To conclude, this volume was generally pretty much what I had remembered New Writings in SF to be like, and perhaps a bit better than that. Normally you could count on one or two notable stories in every volume, a wedge of material that was OK and some that… wasn’t. What it did have were British names that you wouldn’t find elsewhere. In those pre-internet days if you wanted to send your story to markets in the States it was relatively costly to do: paper mss were expensive to send to the USA, and you had to include a couple of IRCs6 for the reply. I suspect this was enough hassle to have a group of part-time UK writers who would write and send work to a British market if there was one around at the time, but wouldn’t bother if there wasn’t (the late 1970s for instance).7

This volume is recommended for the Roberts and Bayley novelettes.

  1. As a regular anthology series it has many of the characteristics of magazines: regular-ish publication schedule, regular-ish stable of writers, editorials, story introductions, etc.
  2. The other, and better, story was The Trustie Tree in New Worlds #5 (1973).
  3. The other contender would be Bayley’s The Ship of Disaster (New Worlds #151, June 1965).
  4. By the way, this story contains this phrase ‘He envied the myriad creatures whose lives were given meaning by the fact that those lives must end.’—the same dubious sentiment that the Michael Barrington story in New Worlds #89 (December 1959) had.

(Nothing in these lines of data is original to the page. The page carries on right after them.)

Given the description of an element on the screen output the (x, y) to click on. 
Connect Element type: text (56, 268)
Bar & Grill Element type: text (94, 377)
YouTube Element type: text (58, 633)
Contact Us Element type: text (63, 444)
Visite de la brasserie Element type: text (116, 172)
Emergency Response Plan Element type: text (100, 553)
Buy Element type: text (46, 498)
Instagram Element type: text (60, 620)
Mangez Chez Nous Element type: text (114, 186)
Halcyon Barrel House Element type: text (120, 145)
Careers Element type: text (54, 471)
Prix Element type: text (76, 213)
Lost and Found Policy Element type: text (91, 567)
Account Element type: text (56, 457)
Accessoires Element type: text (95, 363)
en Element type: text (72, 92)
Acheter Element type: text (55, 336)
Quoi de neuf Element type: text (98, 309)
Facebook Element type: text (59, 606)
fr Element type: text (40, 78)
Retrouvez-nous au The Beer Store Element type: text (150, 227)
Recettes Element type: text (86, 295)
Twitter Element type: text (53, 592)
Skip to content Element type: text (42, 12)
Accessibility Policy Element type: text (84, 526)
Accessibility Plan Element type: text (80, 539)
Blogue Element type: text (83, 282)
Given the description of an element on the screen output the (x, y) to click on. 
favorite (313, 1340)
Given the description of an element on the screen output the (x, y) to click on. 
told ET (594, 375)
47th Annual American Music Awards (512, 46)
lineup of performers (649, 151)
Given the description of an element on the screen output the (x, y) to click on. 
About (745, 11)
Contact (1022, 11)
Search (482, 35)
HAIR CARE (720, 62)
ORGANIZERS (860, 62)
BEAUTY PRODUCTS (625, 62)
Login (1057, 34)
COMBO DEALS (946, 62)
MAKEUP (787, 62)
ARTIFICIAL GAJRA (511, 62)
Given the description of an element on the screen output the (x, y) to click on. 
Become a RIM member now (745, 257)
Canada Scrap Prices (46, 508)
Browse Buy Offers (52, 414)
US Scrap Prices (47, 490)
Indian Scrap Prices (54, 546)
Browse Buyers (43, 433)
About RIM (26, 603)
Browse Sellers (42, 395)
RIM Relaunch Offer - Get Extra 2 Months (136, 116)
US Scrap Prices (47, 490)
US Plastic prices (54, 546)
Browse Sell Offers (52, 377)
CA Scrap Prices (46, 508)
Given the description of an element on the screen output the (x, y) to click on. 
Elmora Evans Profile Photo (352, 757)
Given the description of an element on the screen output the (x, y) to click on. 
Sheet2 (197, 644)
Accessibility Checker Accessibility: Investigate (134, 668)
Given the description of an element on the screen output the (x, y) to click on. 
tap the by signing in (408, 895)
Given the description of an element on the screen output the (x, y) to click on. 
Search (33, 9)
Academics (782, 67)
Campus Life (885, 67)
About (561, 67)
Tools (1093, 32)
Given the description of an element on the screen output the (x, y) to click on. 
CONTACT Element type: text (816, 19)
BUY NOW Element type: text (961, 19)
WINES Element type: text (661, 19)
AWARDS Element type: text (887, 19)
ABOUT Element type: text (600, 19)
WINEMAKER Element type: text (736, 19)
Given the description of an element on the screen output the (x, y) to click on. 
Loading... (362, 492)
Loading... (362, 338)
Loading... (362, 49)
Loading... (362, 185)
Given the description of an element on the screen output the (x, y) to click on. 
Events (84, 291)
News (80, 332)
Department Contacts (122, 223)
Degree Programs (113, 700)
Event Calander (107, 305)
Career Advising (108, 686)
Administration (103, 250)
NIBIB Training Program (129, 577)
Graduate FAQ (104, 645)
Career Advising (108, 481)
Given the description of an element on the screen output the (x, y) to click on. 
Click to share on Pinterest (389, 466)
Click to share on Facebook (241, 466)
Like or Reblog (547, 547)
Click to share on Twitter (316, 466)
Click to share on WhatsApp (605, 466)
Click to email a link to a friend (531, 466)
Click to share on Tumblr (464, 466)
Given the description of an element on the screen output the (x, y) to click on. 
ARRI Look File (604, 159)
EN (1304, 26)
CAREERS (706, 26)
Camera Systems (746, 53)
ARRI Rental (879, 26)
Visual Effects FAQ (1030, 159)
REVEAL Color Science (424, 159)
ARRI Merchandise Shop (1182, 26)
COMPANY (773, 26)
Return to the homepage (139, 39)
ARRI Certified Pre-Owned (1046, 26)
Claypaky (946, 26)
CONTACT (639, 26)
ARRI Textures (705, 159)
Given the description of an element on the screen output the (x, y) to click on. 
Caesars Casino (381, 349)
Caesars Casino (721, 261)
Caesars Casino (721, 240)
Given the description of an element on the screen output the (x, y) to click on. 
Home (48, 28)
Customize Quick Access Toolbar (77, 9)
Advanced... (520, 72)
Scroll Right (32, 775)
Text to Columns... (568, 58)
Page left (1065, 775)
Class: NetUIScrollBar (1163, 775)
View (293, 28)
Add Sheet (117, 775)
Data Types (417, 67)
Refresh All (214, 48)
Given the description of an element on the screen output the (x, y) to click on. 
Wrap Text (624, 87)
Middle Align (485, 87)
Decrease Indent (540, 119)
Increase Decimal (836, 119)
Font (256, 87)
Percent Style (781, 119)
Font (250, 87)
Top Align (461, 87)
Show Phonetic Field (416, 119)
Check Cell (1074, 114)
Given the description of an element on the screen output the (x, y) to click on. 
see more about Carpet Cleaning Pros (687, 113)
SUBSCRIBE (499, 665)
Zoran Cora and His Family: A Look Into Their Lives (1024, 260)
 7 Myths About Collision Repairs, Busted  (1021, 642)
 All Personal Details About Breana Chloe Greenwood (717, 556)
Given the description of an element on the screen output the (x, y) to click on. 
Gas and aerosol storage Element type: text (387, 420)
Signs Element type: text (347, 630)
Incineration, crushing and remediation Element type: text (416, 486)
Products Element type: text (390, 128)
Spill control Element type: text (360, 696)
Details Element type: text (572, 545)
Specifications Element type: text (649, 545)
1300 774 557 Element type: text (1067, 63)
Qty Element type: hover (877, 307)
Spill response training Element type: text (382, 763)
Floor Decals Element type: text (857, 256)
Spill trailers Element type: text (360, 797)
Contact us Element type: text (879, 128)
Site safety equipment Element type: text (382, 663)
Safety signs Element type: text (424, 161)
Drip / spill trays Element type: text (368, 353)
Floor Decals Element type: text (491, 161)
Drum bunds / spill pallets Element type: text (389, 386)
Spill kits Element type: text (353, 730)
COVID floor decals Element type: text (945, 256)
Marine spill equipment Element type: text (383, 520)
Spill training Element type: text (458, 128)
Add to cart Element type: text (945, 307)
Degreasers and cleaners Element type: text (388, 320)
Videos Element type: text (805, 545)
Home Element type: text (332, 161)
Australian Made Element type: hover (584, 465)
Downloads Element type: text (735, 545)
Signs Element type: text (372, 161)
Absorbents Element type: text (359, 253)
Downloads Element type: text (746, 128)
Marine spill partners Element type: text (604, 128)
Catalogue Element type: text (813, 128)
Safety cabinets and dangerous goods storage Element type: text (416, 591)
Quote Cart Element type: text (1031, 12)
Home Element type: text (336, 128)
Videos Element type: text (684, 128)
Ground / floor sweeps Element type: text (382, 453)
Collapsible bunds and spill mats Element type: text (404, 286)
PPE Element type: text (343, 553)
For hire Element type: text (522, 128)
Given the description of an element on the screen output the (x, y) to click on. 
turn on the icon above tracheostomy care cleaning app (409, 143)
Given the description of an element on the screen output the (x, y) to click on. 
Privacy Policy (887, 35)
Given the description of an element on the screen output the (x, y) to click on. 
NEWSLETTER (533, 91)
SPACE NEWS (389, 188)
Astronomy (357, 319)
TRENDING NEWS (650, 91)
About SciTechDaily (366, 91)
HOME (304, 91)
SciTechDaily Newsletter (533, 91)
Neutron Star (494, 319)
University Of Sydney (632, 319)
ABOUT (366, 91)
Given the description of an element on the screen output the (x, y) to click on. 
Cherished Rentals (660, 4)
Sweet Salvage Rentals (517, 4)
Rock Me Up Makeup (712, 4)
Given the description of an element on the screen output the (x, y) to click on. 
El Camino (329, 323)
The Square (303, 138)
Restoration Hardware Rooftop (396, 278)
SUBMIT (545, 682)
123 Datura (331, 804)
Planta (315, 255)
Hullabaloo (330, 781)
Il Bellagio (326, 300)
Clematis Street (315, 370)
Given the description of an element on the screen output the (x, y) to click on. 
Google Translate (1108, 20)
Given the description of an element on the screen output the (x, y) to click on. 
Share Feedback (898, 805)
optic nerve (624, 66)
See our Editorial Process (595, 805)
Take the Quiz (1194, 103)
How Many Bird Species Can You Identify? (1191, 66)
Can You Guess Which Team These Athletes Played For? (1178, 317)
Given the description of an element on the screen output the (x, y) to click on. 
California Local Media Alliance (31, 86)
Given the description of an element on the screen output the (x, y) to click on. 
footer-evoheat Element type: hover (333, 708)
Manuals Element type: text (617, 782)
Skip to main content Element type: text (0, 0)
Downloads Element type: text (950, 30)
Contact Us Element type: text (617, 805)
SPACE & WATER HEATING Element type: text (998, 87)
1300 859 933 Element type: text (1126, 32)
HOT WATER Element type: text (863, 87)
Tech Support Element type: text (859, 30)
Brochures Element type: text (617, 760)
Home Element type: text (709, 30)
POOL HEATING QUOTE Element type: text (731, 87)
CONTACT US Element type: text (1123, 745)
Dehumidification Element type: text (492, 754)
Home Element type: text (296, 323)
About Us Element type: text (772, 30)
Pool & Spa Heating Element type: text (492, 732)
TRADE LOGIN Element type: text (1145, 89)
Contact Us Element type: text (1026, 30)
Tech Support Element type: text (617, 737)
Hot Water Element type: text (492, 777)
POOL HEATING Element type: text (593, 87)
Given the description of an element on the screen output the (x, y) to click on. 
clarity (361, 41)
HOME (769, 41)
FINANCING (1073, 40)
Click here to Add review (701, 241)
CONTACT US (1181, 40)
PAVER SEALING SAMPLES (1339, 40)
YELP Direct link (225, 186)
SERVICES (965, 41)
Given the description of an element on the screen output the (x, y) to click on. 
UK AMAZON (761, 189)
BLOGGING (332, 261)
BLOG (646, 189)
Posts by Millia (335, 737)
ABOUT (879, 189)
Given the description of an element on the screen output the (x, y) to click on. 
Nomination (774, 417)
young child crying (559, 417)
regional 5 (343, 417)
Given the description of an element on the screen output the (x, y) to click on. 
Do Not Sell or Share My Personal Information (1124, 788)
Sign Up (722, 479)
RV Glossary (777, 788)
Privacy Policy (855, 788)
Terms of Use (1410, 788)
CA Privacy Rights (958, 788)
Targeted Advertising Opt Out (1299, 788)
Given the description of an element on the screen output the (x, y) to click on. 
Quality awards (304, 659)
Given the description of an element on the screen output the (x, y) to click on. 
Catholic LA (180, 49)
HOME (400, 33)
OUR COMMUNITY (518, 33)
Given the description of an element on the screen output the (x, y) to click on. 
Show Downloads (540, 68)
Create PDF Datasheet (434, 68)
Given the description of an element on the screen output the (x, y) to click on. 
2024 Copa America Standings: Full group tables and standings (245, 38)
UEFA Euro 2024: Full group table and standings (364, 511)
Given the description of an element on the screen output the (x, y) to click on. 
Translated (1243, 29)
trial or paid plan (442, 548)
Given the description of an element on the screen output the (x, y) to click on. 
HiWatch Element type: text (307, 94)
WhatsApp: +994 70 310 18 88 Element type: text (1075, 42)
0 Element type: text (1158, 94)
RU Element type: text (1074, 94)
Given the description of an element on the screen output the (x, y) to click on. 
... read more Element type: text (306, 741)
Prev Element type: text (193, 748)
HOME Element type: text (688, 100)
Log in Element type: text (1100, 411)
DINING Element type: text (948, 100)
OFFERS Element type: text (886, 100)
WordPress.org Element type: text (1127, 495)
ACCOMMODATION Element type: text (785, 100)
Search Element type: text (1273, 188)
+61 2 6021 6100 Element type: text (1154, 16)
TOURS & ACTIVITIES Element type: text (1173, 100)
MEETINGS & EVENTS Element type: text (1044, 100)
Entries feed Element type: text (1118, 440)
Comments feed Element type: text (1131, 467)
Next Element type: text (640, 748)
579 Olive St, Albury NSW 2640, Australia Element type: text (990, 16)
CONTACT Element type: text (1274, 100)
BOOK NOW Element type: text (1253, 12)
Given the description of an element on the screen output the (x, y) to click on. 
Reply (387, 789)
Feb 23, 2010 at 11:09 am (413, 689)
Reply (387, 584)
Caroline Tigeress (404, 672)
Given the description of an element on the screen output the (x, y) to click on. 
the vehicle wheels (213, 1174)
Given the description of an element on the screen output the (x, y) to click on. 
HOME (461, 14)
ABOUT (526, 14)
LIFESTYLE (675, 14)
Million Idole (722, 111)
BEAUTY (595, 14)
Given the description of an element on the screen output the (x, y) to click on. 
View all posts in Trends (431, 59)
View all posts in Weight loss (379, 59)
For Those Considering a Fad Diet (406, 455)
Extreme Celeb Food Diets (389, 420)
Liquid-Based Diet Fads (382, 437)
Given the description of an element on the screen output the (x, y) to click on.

  5. If you don’t believe me here is the introduction to the first Enigma triptych in New Writings in SF #22 (1973):
    ‘Here are three of my Enigmas. Consider them as paintings, as Tiepolo’s engravings crossed with de Chirico’s canvases.
    I have written other Enigmas and shall write more. When I have written fifty, the best of them can be collected and published as a book.
    Consider that statement. Its author appears to operate securely within well-defined parameters; his chart of his known world plainly contains at least a portion of the future. One would not suspect from the statement that the world in which he operates is full of ambiguities, of alternatives that open and close like sliding doors.
    Yet so it is. The author of the statement has chosen to make assumptions. He operates on the basis of those assumptions just as navigators of old operated on the assumption that the Pole Star was fixed. That assumption worked, although it was totally erroneous—the Pole Star travels millions of miles a year on its ineluctable errands. Which was something the ancient navigators could never guess.
    So with these other assumptions. They are probably incorrect in ways we cannot attempt to understand. And that is the assumption which underlies the Enigmas: that the world is a stage on which we, the players, have no adequate means of determining the nature of the drama in which we enact our bit parts—despite various dogmatic assertions on the subject from Religion or Science.’
  6. IRC=International reply coupons, each was exchangeable world-wide for a surface postage stamp to reply to the sender. Two would be enough for an airmail stamp although, given they had probably sat on your story for nine months, I don’t see what the hurry was for the rejection letter.
  7. Have a look at Ritchie Smith and Thomas Penman on ISFDB for instance: three stories in New Writings in SF 26, 28 and 30, and then never heard from again. That said, a number of Australian names turned up in this series.